I witnessed one of those moving moves recently. The seller turned with the big piece (double nine) on the sales point table and called out «capicúa» to Liborio: «You got the last bottle of oil at 1700.00 pesos, from now on these are 2000.00, take them or leave them…»

All this happens at the municipal level, which must assume a greater role, according to the government programme to correct distortions and boost the economy. The municipality, according to forecasts, can cease to be a passive link and become the protagonist of its own development, the battleground to confront the main problems currently afflicting the people and allow them to see concrete solutions in government management.

Regarding priorities, I revisit some figures and considerations published by Invasor on the strategic role of the province of Ciego de Ávila in food production. With almost 35,000 hectares dedicated to tubers, vegetables, grains and fruit trees in the agricultural sector alone, its lands are a bastion for the food security of Avilanians and inhabitants of other territories.

Its geographical position, almost in the centre of the country —the publication stresses— constitutes a key logistical advantage for food distribution. Such a convergence of location, land resource and human capital makes the territory an essential pillar, with the premise that endogenous development is the most secure basis for the country’s sustainability.

Given the importance of the matter, I return to the beginning of this commentary because that enclave of hardworking people I take as an example faces great challenges in the effort to reclaim the strengths of its industrial plant, as it is not a provincial powerhouse in the agricultural sector.

Of course, this is not the time for a sudden revival in the midst of an acute shortage of fuel, lubricants, electricity and other essential resources needed to sustain the vitality of basic activities. Although there are issues that do not depend on turbogenerators, harvesters, tractors, oxen teams and technological packages to enhance municipal autonomy.

How can this change be undertaken when there are still entities failing to comply with reporting discipline to central economic bodies? How can the future be planned if companies in the sugar sector, producers of the main local export item, are currently shielded by a Decree-Law that classifies the results of the production process?

So, with a view to providing information of public interest, one has to resort to ingenuity to report that very little power was delivered to the National Electricity System by the Ciro Redondo Bioelectric Plant (Biopower S.A.) in 2025. That, as part of this minimal energy contribution and other causes, its neighbouring sugar mill produced just over 15,300 tonnes of sugar —approximately 50 per cent of the plan for the 2024-2025 harvest— and that both industries have not started up their equipment this 2026, with more than two months of the sugar season gone and nothing has been said. Does the lack of information, in the era of a Communication Law, become part of local development strategies?

There is another among so many lost links.

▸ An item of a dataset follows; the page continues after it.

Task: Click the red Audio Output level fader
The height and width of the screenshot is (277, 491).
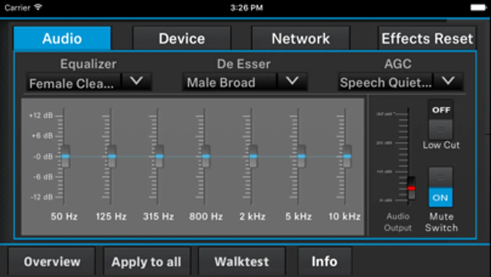Action: point(411,188)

Last year, not a speck of charcoal could be packaged, nor foreign currency earned from exporting that line, which could have revived operations of the depressed COMCÁVILA unit. When trying to promote transformations at the municipal level, especially in the area of food, a long-standing, notorious, lengthy, ponderous and ageing chain grows fat, violating the payments system and representing a serious economic problem for the creditor (who is owed money), while the debtor (the one obliged to pay) presents a false solvency that allows them to work economically with ease.

To give you an idea, in the municipality of Ciro Redondo, a debt to six entities exceeded 22 million pesos and the average owed to just four producers reached 5,325,000.00 pesos, arrears that in some cases exceed a year’s delay, for the sale of maize, rice, beans, along with milk and beef which are also victims of non-payment.

So, when economic laws are violated, with the full knowledge of those involved in their processes, economic-financial management fails, with the risk of affecting responsibilities undertaken with the State and society. So, can everything be municipalised?